西村 興亜 , 坂本 秀夫 , 古本 豊和 , 野坂 仁愛 , 河野 菊弘 , 日前 敏子 , 古賀 成昌

(昭和62年2月6日受付)

I.内容要旨
胃切除後3~30年に及ぶ長期生存例を対象に骨のin vivoの定量的計測法であるbone mineral analyzer法により骨塩量を測定し,骨障害の実態について検討した.

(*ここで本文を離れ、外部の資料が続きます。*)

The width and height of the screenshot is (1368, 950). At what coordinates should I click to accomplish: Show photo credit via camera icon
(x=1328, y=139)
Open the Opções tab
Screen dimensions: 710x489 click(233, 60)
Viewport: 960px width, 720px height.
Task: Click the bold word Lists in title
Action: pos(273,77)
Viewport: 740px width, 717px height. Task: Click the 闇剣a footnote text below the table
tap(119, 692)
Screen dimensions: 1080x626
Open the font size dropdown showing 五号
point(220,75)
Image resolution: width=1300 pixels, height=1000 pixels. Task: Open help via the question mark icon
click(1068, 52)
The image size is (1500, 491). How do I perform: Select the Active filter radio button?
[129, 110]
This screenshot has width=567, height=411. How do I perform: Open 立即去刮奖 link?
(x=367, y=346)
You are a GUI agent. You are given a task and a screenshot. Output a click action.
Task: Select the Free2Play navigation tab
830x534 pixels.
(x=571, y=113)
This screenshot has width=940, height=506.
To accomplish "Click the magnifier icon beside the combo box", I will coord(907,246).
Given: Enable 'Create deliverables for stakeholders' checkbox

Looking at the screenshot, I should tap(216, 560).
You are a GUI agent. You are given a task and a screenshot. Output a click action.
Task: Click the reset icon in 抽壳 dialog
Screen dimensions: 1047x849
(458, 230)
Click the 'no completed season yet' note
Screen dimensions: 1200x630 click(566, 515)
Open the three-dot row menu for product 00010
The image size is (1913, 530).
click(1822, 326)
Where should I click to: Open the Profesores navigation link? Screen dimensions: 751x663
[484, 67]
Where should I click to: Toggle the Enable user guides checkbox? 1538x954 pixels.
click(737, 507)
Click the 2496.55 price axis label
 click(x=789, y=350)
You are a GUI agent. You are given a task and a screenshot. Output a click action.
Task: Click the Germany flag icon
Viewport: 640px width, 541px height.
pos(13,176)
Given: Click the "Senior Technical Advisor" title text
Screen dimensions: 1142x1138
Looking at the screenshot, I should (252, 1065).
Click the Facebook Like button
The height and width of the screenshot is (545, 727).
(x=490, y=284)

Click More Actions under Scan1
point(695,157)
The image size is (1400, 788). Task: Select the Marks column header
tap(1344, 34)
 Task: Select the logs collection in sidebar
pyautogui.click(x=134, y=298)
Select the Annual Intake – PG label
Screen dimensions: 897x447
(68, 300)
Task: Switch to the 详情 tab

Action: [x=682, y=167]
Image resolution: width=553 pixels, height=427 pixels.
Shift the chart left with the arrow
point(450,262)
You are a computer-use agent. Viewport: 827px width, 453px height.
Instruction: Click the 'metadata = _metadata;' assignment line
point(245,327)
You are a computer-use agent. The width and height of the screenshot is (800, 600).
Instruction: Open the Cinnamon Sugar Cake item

対象131例中68例(51.9%)に骨塩量の低下が認められ,胃切除例88例中40例(45.5%),胃全摘例43例中28例(65.1%)の頻度であつた.性別の頻度に差はなかつたが,術式別には女性でB-II型再建例に骨塩量低下が高率であつた.骨塩量低下の程度は男性より女性に高度で,ことに胃全摘例で高かつた.術後経過期間と骨塩量低下の程度との間に相関関係が認められ,術後期間の長いほど骨塩量低下も高度であつた.骨障害に関わる症状発現例は131例中26例(19.8%)にみられた.一方,骨塩量低下を示した68例中,症状発現例は20例(29.4%)であつたが,48例(70.6%)で無症状であつた.
以上より,胃切除後長期生存例では,きわめて高頻度に骨障害が発現していることが明らかとなつた.その多くは無症状でsubclinicalな病態といえるが無視し得ない障害であり,今後,その予防ならびに治療対策に関する研究が必要である.